| Aim of the exercise |
A complete answer includes every line below with the word "computer".

| Data records |
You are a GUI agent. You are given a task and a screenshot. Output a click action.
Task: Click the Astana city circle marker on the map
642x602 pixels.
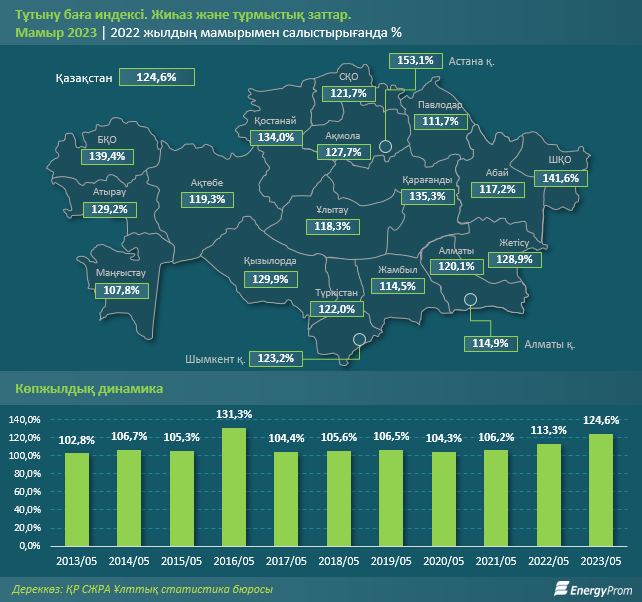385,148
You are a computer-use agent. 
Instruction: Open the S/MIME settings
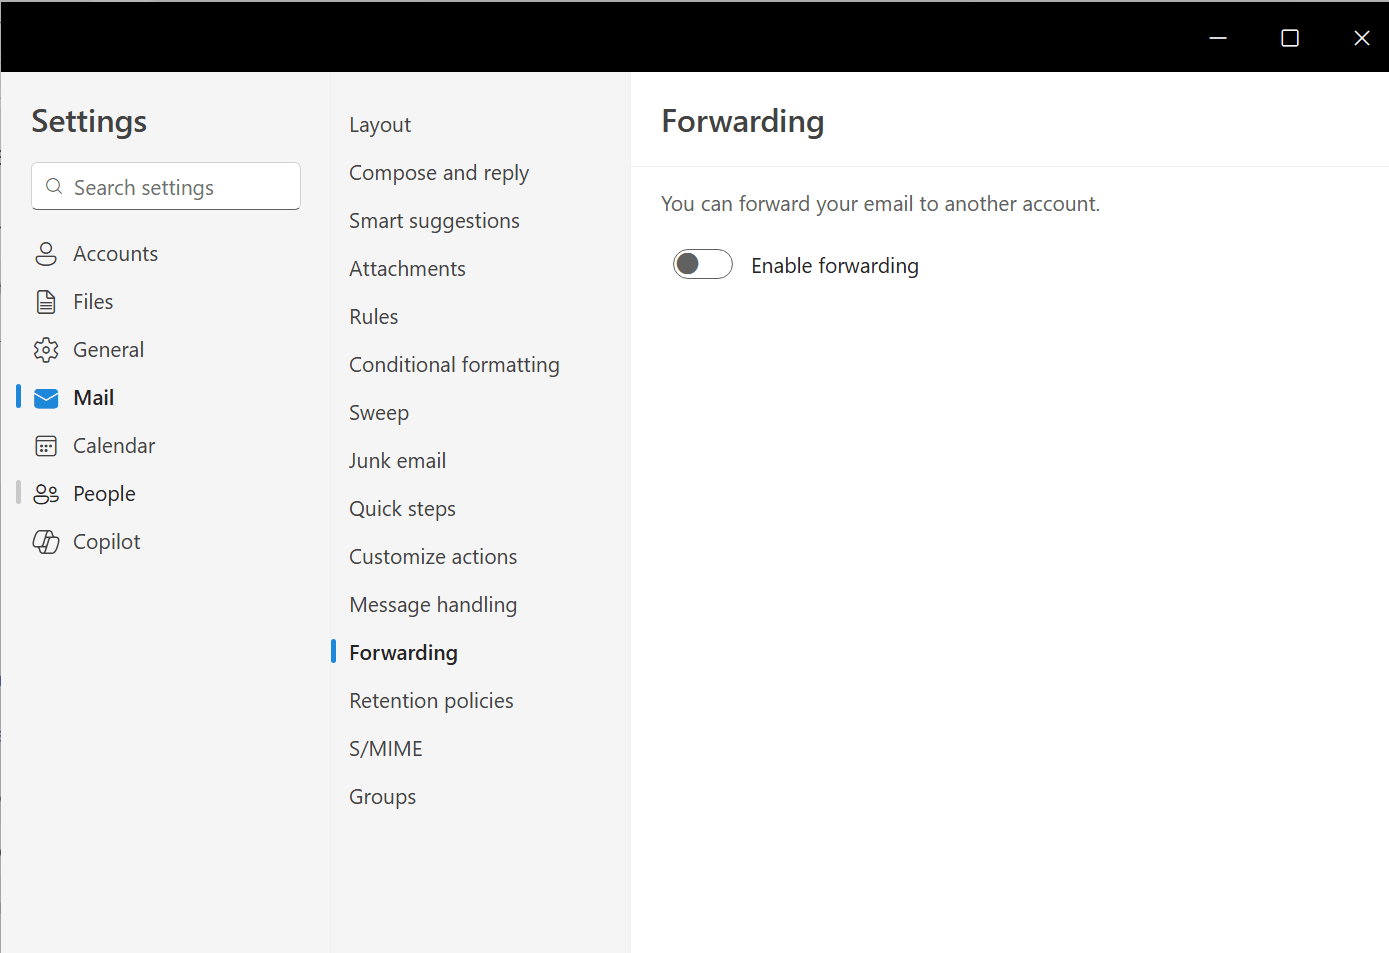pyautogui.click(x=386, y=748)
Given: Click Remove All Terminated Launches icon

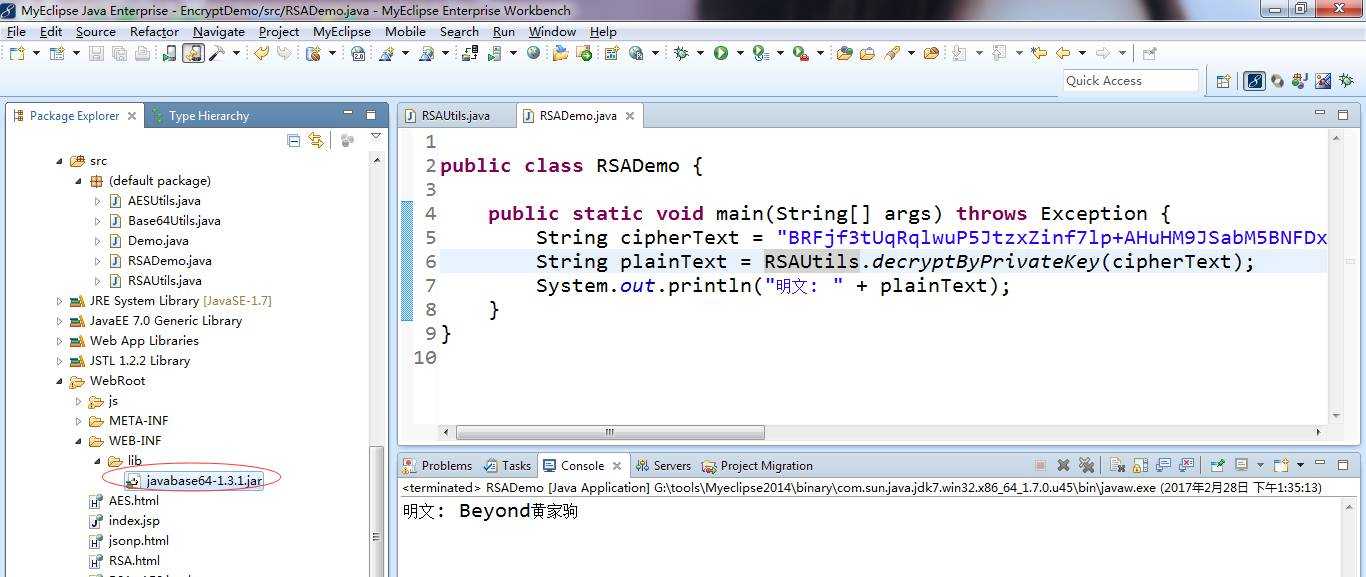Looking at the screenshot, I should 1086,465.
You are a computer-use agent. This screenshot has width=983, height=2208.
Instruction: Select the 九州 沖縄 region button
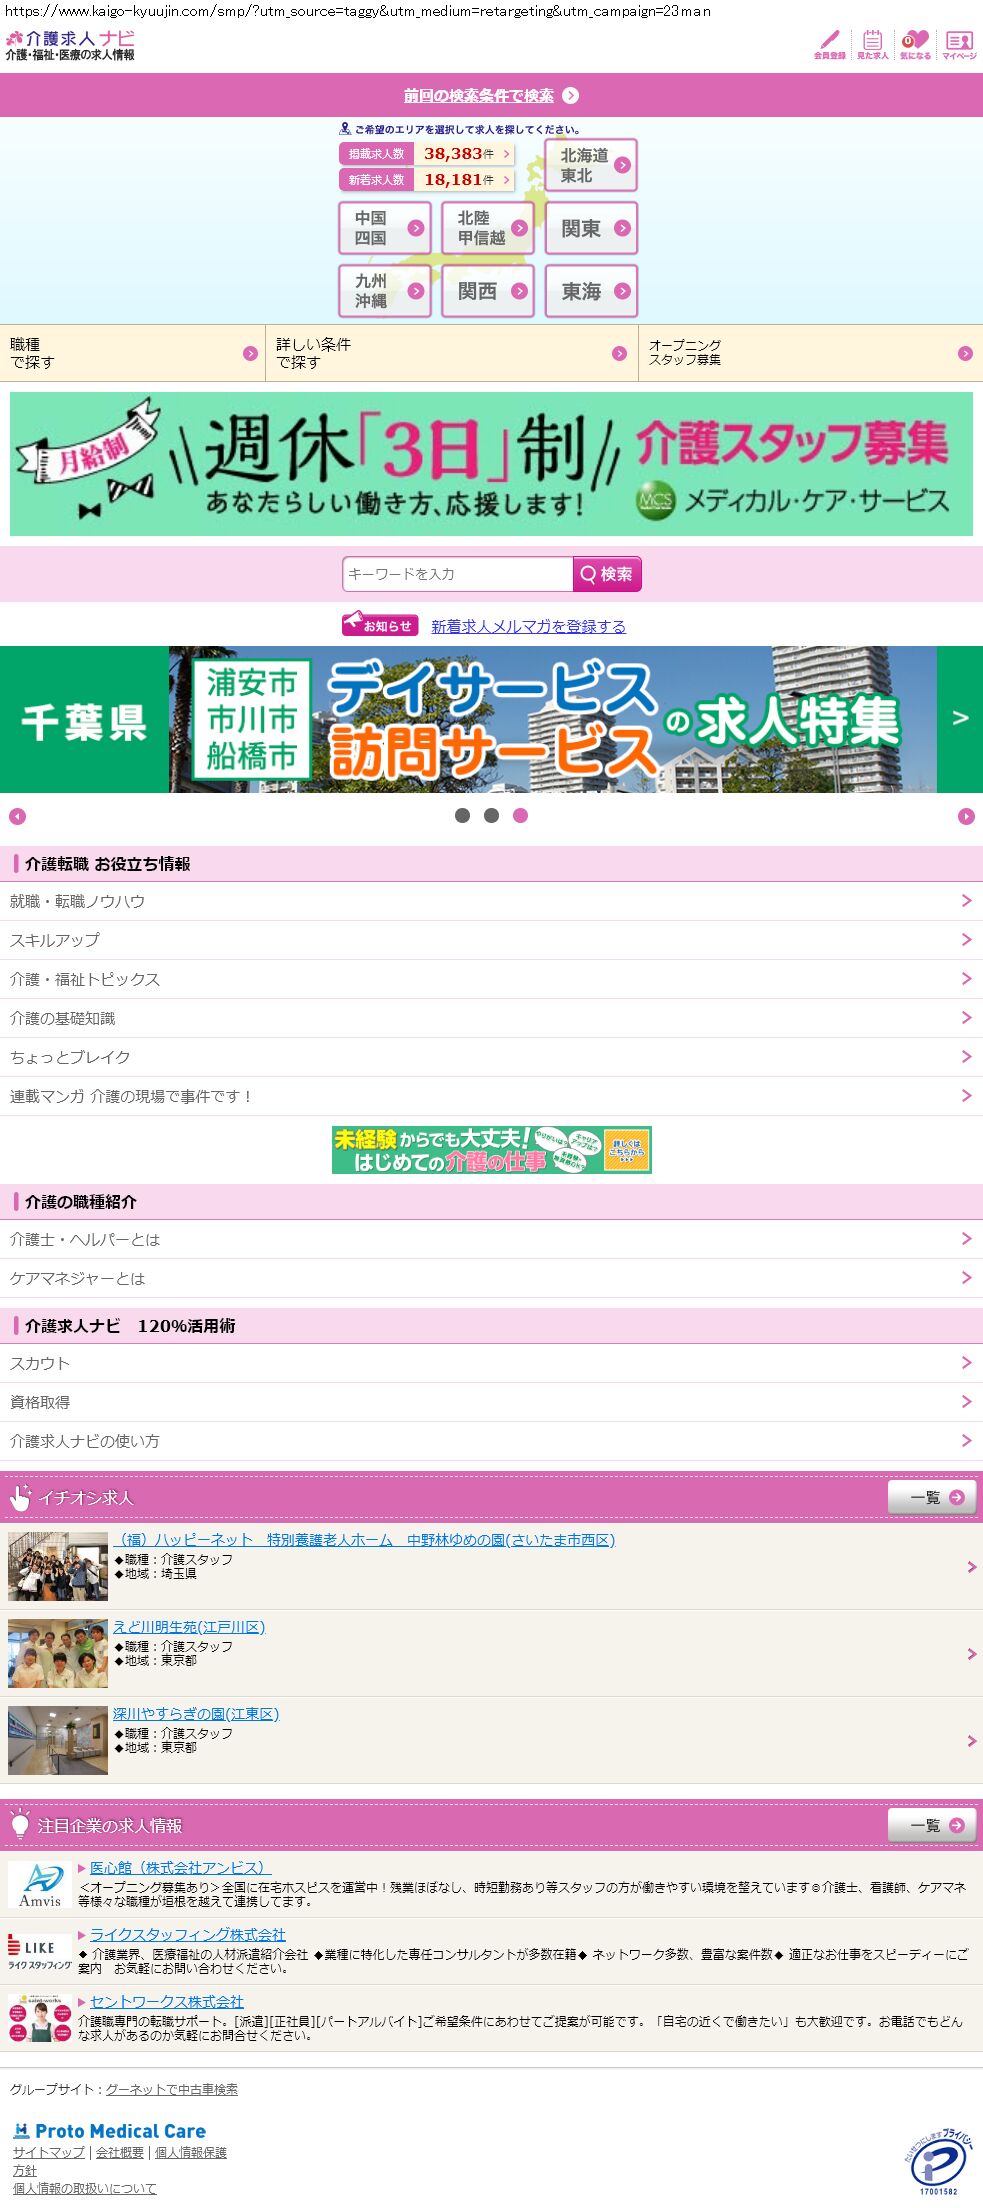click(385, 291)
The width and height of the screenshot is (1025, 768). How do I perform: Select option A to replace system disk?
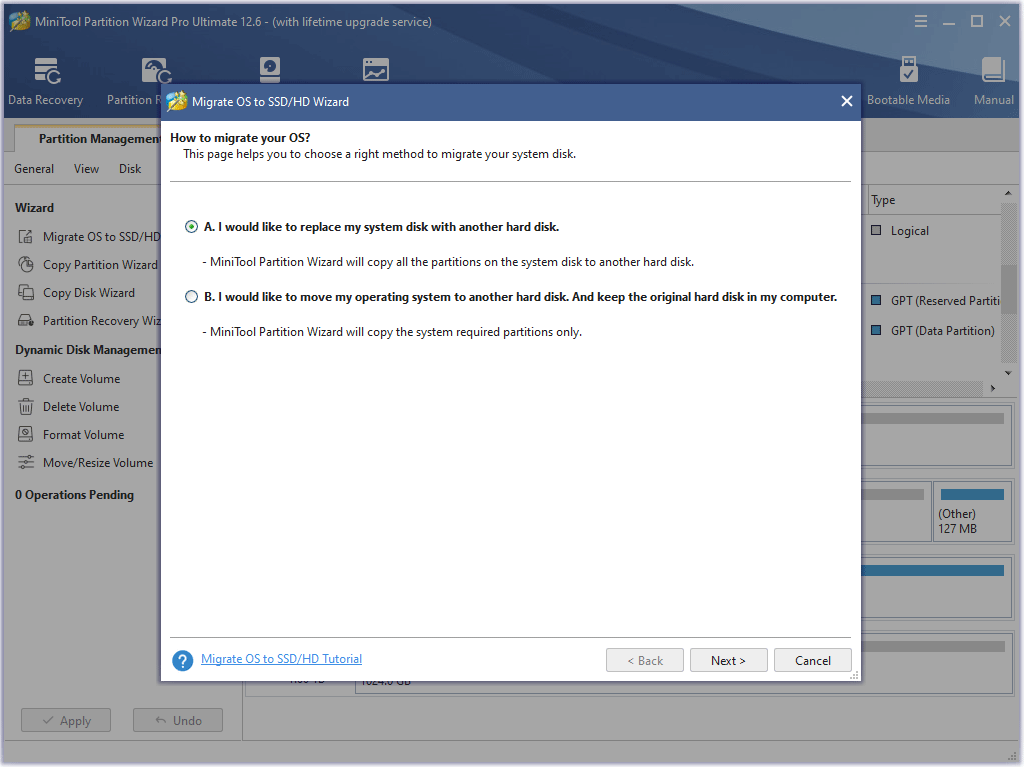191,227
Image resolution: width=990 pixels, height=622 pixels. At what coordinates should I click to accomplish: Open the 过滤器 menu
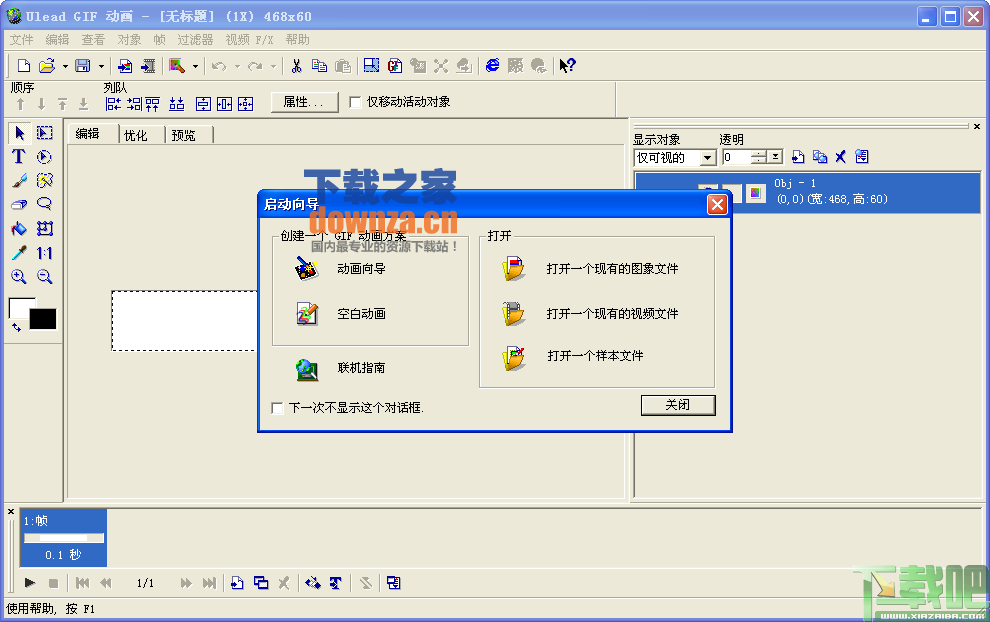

| Solution for this problem |
You are a computer-use agent. 
You are a computer-use agent. This screenshot has width=983, height=2208.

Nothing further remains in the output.